EGG can be installed as a package to be used as a library

pip install git+ssh://git@github.com/facebookresearch/EGG.git

or via https

pip install git+https://github.com/facebookresearch/EGG.git

Alternatively, EGG can be cloned and installed in editable mode, so that the copy can be changed:

git clone git@github.com:facebookresearch/EGG.git && cd EGG
pip install --editable .

Then, we can run a game, e.g. the MNIST auto-encoding game:

python -m egg.zoo.mnist_autoenc.train --vocab=10 --n_epochs=50

EGG structure

The repo is organised as follows:

- tests # tests for the common components
- docs # documentation for EGG
- egg
-- core # common components: trainer, wrappers, games, utilities, ...
-- zoo  # pre-implemented games 
-- nest # a tool for hyperparameter grid search

How-to-Start and Learning more

Our EMNLP'19 Demo paper provides a high-level view of the toolkit and points to further resources.
The step-by-step MNIST autoencoder tutorial goes over all essential steps to create a full-featured communication game with variable length messages between the agents.

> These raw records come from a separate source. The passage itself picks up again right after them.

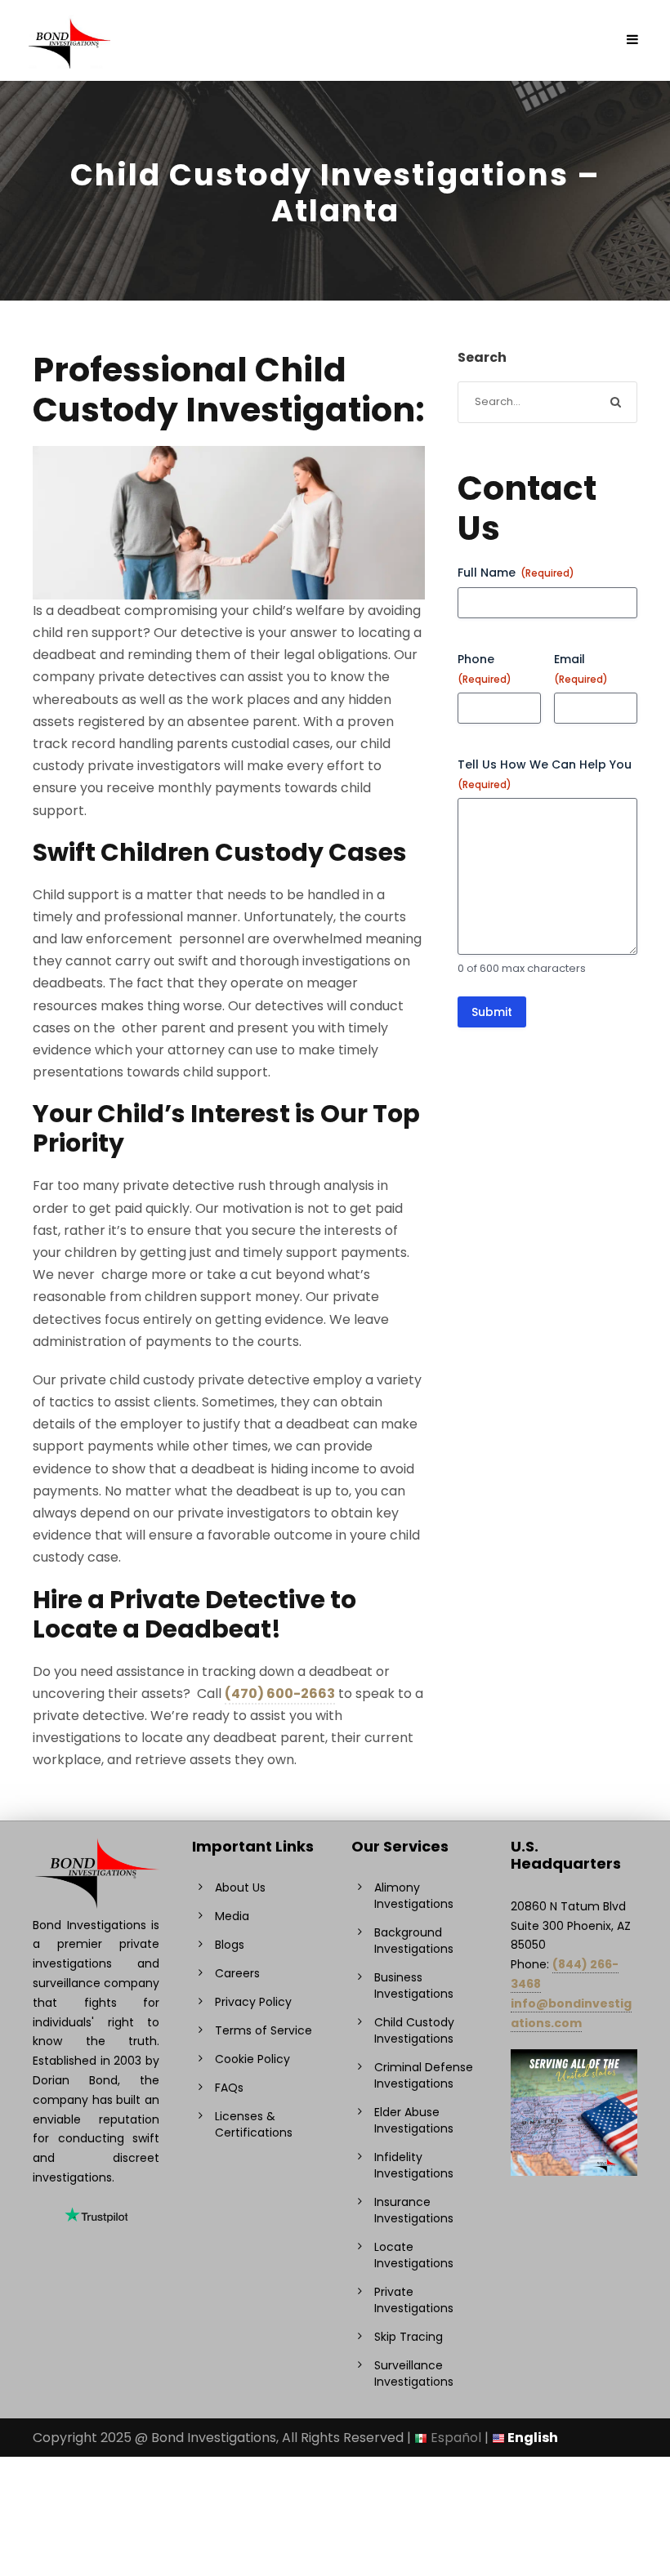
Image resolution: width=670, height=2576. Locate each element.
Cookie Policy (252, 2059)
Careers (237, 1973)
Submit (491, 1012)
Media (232, 1916)
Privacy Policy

NB: depending on your computational resources, this might take a while to run! (open in colab)
The simplest starter code is in egg/zoo/basic_games, providing implementations of basic reconstruction and discrimination games. Input can be provided through text files, and the code is thoroughly commented.
Another good starting point to implement a Sender/Receiver game is the MNIST autoencoder game, MNIST auto-encoder game. The game features both Gumbel-Softmax and Reinforce-based implementations.
A template for a game is provided in egg/zoo/template.
EGG can be used for autoencoder-based experiments or even self-supervised learning. An implementation of SimCLR introduce in Chen et al. 2020 can be found in egg/zoo/simclr.
EGG provides some utility boilerplate around commonly used command line parameters. Documentation about using it can be found here.
A brief how-to for tensorboard is here.
To learn more about the provided hyperparameter search tool, read this doc.

Citation

If you find EGG useful in your research, please cite this repository:

@misc{kharitonov:etal:2021,
  author = "Kharitonov, Eugene  and Dess{\`i}, Roberto and Chaabouni, Rahma  and Bouchacourt, Diane  and Baroni, Marco",
  title = "{EGG}: a toolkit for research on {E}mergence of lan{G}uage in {G}ames",
  howpublished = {\url{https://github.com/facebookresearch/EGG}},
  year = {2021}
}

Contributing

Please read the contribution guide.

Testing

Run pytest:

python -m pytest

All tests should pass.

Licence

The majority of EGG is licensed under MIT, however portions of the project are available under separate license terms: LARC is licensed under the BSD 3-Clause license.

The text of the license for EGG can be found here.